• **Input data**
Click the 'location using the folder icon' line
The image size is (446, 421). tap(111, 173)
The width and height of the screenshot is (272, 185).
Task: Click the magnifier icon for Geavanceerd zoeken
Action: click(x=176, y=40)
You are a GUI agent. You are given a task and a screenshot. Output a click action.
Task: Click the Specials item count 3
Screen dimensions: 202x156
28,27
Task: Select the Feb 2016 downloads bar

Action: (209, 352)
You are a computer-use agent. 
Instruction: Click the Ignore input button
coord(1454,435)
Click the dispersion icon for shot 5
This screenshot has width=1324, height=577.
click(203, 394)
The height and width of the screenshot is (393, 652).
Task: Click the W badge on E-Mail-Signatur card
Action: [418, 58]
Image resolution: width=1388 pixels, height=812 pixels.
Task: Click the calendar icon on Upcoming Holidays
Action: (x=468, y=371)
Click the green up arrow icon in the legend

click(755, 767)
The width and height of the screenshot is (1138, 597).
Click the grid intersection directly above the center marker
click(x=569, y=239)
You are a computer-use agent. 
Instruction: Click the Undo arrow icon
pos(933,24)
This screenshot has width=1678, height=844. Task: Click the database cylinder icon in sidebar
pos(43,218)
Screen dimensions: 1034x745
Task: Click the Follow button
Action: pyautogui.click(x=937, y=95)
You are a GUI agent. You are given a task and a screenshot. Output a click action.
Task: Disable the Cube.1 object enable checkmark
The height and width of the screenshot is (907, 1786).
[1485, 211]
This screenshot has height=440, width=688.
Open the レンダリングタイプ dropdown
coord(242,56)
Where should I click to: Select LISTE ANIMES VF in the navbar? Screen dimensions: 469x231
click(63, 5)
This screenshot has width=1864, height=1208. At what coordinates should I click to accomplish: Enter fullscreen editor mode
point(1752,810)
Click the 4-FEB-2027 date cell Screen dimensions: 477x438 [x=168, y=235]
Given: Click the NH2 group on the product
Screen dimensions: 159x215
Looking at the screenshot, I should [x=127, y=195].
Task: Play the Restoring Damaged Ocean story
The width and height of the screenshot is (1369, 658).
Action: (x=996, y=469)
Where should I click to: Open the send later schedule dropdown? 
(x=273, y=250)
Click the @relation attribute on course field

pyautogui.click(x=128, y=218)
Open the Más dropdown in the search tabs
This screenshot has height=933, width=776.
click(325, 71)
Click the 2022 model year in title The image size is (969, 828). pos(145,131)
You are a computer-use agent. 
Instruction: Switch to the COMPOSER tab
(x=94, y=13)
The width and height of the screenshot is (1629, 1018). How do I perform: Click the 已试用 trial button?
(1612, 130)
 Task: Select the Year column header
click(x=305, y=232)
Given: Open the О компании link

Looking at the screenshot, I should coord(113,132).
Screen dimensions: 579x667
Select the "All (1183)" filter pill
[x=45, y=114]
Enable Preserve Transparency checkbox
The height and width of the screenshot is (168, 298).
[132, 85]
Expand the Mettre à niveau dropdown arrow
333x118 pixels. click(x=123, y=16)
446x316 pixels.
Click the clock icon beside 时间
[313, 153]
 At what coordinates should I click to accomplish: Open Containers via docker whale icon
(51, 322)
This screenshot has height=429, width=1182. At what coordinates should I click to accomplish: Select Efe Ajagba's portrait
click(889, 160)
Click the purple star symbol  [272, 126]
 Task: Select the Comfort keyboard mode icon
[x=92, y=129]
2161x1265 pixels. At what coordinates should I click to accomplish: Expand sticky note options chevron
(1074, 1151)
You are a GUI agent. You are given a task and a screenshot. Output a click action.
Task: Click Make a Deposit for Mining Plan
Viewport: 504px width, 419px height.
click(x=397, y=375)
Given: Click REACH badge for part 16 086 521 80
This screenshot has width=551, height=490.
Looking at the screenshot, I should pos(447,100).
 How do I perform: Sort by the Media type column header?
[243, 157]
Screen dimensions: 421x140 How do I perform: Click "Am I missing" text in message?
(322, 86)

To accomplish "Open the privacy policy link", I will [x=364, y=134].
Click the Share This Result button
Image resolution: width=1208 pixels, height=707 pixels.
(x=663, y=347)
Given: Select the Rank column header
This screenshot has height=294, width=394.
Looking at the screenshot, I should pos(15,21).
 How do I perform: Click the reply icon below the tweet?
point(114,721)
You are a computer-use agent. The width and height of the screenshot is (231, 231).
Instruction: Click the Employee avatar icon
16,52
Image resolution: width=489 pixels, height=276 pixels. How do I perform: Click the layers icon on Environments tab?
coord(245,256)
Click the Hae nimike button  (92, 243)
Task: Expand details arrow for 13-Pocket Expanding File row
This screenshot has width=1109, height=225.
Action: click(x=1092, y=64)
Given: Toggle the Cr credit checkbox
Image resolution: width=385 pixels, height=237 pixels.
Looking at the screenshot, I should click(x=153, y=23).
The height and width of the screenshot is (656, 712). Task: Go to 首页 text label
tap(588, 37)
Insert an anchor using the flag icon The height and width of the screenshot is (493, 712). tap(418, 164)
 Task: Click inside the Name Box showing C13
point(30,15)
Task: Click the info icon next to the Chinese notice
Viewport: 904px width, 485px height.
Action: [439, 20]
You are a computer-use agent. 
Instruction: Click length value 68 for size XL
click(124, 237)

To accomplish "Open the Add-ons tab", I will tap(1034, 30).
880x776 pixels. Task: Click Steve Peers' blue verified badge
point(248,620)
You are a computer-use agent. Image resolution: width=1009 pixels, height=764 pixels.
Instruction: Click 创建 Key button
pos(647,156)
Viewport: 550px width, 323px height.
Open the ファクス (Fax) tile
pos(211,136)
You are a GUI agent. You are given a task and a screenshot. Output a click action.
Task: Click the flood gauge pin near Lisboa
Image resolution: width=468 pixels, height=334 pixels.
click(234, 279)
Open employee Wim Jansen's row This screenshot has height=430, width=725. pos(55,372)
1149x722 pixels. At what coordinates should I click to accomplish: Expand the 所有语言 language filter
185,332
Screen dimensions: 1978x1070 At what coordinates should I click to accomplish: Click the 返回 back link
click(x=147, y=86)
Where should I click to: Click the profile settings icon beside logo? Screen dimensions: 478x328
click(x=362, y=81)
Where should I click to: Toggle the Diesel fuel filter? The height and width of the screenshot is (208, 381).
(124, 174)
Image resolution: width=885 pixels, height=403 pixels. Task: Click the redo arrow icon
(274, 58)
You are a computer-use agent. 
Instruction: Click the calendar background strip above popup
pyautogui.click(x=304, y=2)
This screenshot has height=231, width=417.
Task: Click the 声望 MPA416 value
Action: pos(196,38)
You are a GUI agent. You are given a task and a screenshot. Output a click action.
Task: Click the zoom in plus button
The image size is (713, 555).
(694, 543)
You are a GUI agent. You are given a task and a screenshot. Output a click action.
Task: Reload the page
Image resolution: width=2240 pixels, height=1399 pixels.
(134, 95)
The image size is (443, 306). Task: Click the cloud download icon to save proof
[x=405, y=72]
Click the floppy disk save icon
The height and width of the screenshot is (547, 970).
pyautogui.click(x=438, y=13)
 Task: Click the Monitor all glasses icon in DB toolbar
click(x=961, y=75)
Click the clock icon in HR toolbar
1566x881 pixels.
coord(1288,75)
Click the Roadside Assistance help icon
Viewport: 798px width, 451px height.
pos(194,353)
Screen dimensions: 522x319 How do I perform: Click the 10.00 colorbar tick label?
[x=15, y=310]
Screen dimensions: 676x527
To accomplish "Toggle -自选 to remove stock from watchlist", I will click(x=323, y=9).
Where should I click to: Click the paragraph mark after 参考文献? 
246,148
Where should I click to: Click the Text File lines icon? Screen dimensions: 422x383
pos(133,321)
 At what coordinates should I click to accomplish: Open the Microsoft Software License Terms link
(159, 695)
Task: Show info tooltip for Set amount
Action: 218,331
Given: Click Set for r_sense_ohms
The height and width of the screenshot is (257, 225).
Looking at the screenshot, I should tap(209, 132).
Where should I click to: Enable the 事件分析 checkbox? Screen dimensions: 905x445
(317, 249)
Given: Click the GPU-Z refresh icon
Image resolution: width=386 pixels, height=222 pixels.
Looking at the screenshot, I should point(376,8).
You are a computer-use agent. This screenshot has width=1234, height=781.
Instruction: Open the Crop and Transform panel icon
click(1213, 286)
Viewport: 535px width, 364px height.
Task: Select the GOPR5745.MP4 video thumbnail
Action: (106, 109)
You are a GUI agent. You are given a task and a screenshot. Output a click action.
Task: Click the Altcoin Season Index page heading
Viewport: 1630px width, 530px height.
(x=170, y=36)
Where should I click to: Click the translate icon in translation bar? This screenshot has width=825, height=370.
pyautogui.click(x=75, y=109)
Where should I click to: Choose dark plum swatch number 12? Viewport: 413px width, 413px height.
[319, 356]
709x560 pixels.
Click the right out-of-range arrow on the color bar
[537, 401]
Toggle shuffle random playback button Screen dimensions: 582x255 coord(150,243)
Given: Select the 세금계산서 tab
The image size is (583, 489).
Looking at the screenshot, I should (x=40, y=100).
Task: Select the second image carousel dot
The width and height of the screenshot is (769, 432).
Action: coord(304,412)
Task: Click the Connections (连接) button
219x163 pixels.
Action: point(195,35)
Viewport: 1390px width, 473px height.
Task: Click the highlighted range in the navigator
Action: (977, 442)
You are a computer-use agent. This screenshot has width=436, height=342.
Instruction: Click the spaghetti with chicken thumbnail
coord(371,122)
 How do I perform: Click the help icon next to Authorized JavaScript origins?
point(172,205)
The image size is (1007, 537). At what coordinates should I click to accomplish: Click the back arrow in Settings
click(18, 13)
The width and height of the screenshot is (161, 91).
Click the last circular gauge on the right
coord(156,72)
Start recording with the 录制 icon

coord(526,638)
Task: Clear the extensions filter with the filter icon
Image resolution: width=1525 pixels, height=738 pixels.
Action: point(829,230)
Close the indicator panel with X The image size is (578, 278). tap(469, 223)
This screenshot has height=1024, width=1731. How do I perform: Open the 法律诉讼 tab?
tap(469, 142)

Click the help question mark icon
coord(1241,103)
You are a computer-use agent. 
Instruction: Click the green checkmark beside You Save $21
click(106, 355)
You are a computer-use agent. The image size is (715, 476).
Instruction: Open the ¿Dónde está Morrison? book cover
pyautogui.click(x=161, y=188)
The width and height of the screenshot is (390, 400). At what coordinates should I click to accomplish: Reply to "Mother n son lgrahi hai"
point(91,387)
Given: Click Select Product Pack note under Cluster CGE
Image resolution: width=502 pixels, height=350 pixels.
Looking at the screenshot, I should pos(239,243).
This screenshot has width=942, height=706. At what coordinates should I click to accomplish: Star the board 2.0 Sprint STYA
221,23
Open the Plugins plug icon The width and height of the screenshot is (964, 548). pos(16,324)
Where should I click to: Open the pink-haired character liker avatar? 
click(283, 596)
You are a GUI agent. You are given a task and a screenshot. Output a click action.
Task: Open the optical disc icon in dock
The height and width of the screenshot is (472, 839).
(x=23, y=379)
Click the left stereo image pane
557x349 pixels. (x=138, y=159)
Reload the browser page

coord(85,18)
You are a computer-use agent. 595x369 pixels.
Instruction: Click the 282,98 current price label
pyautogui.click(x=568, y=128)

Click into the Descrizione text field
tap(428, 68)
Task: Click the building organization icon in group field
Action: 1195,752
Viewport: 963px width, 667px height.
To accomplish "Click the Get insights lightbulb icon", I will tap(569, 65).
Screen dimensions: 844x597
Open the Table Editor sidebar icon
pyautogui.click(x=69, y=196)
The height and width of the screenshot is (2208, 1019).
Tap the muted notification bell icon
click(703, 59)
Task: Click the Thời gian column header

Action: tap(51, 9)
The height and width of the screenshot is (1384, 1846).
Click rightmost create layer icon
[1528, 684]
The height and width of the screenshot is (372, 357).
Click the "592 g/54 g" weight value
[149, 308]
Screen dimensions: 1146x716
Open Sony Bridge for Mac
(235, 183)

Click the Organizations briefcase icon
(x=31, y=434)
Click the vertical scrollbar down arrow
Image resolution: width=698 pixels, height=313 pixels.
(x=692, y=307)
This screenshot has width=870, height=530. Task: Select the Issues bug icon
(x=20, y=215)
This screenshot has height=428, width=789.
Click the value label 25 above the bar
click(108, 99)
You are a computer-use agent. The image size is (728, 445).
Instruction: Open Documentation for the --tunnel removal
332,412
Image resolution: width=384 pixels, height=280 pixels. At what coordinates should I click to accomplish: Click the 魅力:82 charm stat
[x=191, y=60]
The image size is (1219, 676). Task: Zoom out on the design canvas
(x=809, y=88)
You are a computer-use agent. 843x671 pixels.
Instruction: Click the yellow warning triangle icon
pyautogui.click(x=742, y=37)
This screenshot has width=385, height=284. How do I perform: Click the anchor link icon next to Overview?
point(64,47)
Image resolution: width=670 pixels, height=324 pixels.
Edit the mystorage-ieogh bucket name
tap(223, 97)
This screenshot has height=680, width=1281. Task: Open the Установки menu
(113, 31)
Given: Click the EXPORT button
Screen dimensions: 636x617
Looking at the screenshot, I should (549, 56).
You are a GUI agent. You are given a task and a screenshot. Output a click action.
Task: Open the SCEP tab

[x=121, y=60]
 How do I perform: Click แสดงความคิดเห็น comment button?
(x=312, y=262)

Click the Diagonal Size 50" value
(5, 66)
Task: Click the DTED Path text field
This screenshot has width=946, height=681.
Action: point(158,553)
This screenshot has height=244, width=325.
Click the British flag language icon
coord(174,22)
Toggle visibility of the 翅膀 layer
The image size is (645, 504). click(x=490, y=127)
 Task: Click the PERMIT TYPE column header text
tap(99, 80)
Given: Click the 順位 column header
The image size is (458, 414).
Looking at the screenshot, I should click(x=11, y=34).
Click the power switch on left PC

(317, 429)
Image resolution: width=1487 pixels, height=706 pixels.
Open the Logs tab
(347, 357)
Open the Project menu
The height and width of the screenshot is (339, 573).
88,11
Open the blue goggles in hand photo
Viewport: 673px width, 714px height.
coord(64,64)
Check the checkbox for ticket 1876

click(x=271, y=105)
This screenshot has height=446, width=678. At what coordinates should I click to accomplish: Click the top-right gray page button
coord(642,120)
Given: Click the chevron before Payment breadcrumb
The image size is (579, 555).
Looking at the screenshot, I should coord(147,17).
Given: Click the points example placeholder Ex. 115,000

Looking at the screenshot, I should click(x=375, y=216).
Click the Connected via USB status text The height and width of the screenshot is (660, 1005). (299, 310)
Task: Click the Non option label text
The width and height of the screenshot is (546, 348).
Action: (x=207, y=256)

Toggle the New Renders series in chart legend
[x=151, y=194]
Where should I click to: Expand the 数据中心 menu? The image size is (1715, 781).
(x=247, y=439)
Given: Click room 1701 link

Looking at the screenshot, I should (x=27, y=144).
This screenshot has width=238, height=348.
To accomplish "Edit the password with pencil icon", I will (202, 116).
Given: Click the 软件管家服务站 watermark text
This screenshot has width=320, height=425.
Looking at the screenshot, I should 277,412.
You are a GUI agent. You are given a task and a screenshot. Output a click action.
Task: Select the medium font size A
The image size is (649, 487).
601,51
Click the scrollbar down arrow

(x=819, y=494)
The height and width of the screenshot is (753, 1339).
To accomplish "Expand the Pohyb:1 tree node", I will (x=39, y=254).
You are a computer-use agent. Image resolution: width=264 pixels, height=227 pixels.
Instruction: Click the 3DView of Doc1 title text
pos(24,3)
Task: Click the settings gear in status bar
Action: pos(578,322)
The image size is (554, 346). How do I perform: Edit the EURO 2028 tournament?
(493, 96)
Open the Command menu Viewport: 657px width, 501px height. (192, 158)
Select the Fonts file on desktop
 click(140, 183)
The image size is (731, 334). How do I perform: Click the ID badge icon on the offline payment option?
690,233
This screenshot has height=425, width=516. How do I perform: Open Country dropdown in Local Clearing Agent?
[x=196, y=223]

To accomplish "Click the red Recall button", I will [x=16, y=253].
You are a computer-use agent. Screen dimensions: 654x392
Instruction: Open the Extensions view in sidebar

• **Task brief**
Reproduce the material starting at the line containing "Click into the Descrizione text field" and ending at the line containing "Looking at the screenshot, I should (549, 56).", changing "briefcase" to "portfolio" and leaving all else as it stands.

• **Output**
Click into the Descrizione text field
tap(428, 68)
Task: Click the building organization icon in group field
Action: 1195,752
Viewport: 963px width, 667px height.
To accomplish "Click the Get insights lightbulb icon", I will tap(569, 65).
Screen dimensions: 844x597
Open the Table Editor sidebar icon
pyautogui.click(x=69, y=196)
The height and width of the screenshot is (2208, 1019).
Tap the muted notification bell icon
click(703, 59)
Task: Click the Thời gian column header

Action: tap(51, 9)
The height and width of the screenshot is (1384, 1846).
Click rightmost create layer icon
[1528, 684]
The height and width of the screenshot is (372, 357).
Click the "592 g/54 g" weight value
[149, 308]
Screen dimensions: 1146x716
Open Sony Bridge for Mac
(235, 183)

Click the Organizations portfolio icon
(x=31, y=434)
Click the vertical scrollbar down arrow
Image resolution: width=698 pixels, height=313 pixels.
(x=692, y=307)
This screenshot has width=870, height=530. Task: Select the Issues bug icon
(x=20, y=215)
This screenshot has height=428, width=789.
Click the value label 25 above the bar
click(108, 99)
You are a computer-use agent. The image size is (728, 445).
Instruction: Open Documentation for the --tunnel removal
332,412
Image resolution: width=384 pixels, height=280 pixels. At what coordinates should I click to accomplish: Click the 魅力:82 charm stat
[x=191, y=60]
The image size is (1219, 676). Task: Zoom out on the design canvas
(x=809, y=88)
You are a computer-use agent. 843x671 pixels.
Instruction: Click the yellow warning triangle icon
pyautogui.click(x=742, y=37)
This screenshot has width=385, height=284. How do I perform: Click the anchor link icon next to Overview?
point(64,47)
Image resolution: width=670 pixels, height=324 pixels.
Edit the mystorage-ieogh bucket name
tap(223, 97)
This screenshot has height=680, width=1281. Task: Open the Установки menu
(113, 31)
Given: Click the EXPORT button
Screen dimensions: 636x617
Looking at the screenshot, I should (549, 56).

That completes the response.